# Sattel - Tipps gesucht



## Junikind73 (2. Juni 2013)

Erstmal ein Hallo, 

ich bin Neu hier. Habe mich hier angemeldet, nachdem ich heute schon kreuz und quer nach meinem "Problem" gegoogelt habe. Problem ist der Sattel.... Ein bißchen Popoweh ist kein Problem, die heftigen Schmerzen im Schambereich verderben aber manchmal den Spaß. So war das heute der Grund umzudrehen  

Satteleinstellung schon mehrfach geprüft und geändert. Hose passt auch. Bei meiner bisherigen google Suche bin ich auf zwei Sättel gestossen, die dieses Problem anscheinend "mildern" können. Das eine war der "Selle Italia Sattel LADY GEL FLOW" und der andere der "Specialized Jett Comp Gel Women". 

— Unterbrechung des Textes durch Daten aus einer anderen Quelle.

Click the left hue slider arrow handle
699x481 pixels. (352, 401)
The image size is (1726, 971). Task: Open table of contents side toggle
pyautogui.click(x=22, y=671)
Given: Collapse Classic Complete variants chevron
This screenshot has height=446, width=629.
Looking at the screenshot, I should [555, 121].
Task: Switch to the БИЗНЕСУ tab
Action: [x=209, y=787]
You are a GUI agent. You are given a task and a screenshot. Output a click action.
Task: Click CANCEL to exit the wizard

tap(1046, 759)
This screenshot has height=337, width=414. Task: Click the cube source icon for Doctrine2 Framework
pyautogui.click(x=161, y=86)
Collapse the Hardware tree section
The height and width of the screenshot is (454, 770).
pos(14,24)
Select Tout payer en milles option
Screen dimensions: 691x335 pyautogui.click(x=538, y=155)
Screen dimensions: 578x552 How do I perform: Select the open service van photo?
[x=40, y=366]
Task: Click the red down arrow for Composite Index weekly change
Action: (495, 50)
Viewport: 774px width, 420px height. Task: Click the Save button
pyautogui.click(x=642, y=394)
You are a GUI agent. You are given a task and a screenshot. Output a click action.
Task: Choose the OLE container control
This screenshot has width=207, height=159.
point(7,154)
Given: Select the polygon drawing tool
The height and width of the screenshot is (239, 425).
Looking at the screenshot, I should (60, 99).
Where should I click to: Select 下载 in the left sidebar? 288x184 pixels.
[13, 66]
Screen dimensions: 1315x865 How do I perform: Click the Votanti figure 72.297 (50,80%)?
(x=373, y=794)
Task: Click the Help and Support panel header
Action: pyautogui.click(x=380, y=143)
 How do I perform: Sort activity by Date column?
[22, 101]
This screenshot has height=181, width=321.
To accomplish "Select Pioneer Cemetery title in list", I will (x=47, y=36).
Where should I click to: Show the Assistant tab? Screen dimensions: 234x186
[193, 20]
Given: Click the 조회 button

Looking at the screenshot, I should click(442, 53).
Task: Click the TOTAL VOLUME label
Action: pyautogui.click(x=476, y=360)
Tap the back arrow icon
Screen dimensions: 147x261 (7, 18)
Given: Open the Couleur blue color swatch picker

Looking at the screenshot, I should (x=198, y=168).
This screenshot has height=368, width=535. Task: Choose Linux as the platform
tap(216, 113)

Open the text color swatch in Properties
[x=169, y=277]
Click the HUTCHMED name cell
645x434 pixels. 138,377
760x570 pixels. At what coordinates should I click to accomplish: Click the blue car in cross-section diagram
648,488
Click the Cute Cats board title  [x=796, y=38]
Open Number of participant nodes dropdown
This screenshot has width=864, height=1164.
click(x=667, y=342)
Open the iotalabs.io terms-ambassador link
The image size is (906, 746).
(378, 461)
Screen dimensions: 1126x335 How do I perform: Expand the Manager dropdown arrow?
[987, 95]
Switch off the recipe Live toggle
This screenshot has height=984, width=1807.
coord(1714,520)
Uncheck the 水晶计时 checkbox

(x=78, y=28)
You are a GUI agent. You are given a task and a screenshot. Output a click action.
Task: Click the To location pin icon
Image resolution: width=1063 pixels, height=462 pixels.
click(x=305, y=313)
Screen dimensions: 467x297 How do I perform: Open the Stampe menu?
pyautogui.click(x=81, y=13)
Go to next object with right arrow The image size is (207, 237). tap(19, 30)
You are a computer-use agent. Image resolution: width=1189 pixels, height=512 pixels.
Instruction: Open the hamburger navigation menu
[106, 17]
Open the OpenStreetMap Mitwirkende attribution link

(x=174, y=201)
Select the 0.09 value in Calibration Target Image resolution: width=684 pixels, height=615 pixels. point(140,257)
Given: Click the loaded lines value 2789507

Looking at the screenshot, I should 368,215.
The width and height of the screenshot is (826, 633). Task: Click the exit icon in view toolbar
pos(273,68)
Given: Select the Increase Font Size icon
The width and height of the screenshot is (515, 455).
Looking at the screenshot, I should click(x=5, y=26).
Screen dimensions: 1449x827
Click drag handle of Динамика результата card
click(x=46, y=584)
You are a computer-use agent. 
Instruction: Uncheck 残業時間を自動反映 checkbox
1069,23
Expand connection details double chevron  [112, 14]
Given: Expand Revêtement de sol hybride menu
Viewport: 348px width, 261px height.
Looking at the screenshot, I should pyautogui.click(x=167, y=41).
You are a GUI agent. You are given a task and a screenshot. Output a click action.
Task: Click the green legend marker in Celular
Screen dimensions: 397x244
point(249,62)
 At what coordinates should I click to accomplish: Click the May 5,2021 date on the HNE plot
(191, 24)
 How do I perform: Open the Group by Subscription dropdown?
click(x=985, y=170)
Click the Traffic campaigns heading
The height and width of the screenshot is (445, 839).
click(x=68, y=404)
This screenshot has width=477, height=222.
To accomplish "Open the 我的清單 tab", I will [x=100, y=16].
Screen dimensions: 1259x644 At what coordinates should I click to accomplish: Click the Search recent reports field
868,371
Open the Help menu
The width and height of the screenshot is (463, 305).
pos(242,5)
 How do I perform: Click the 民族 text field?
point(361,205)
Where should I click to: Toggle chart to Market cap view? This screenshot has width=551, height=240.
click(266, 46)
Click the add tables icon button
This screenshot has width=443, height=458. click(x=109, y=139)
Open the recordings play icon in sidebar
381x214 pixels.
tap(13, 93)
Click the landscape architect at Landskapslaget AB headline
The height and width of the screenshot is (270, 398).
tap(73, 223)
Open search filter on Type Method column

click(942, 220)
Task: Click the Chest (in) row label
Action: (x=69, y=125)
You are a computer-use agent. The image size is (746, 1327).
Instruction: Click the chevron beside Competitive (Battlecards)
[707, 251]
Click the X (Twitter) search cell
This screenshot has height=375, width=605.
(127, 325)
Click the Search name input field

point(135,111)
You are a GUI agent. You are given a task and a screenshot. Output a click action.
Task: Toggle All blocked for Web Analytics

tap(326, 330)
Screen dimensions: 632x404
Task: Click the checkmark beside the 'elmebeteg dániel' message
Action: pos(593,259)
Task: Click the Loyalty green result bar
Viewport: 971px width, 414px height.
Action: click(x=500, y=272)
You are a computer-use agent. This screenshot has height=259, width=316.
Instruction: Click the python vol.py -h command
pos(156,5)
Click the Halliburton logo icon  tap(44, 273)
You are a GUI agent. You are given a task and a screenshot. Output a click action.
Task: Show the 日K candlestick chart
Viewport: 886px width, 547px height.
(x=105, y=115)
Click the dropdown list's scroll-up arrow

Kennt ihr die und kann jemand was dazu sagen / Erfahrungswerte etc.

Bin nur Freizeitfahrerin, also Wo'ende mal unterwegs, so zwischen 20-40 km, bin absolute Einsteigerin und dazu auch nicht soo leicht.

Danke schon mal für Tipps, Anregungen etc., lg Elke


----------



## Frau Rauscher (2. Juni 2013)

Als Tipp auch der specialized henge. Da sitze ich sehr auf den sitzknochen. 
Oder auch ein sq Lab.

Vielleicht findest du einen Händler bei dem du Sättel testen kannst. Kann dauern bis man "seinen" findet


----------



## MTB-News.de




----------



## Sleyvas (2. Juni 2013)

SQ Lab 611 active! Optisch etwas Gewöhnungssache aber genial! Seitdem ich ihn fahre, habe ich in der Hinsicht keinen Probleme mehr


----------



## Veloce (2. Juni 2013)

Dein jetziger Sattel ist zu schmal .
Lass Deinen Sitzknochenabstand im Fachgeschäft messen bzw probiere
einen breiteren ebenen Sattel aus . Viele Sättel sind zwar nominell breit genug aber so gewölbt das  die effektive Sitzfläche zu schmal ist .
Empfehlenswert sind z. B der Specialiced Henge , Sonoma Wmn oder Jett
Wmn .


----------



## simply-out (3. Juni 2013)

Empfehlungen im Forum bei diesem Problem sind wirklich schwierig... Jeder Po ist anders, die Radgeometrie spielt eine Rolle, usw. usf.
Ich kann leider nicht erkennen, wo Du wohnst/herkommst. Aber bei uns in Essen gibt es einen Radladen, der sich auf das "gesunde Fahren" spezialisiert hat und Dich komplett vermisst um dann das für Dich Sinnvollste zu empfehlen!
www.bergetappe.de
Anne (Inhaberin) hat sich als Fachärztin für Allgemeinmedizin auf Ergonomieberatung und Bikefitting spezialisiert! 
Wenn Du nicht aus Essen/Umgebung kommst, dann kannst Du ja mal bei Dir in der Gegend schauen, ob Du nicht auch unter dem Stichwort Bikefitting etwas ergooglen kannst!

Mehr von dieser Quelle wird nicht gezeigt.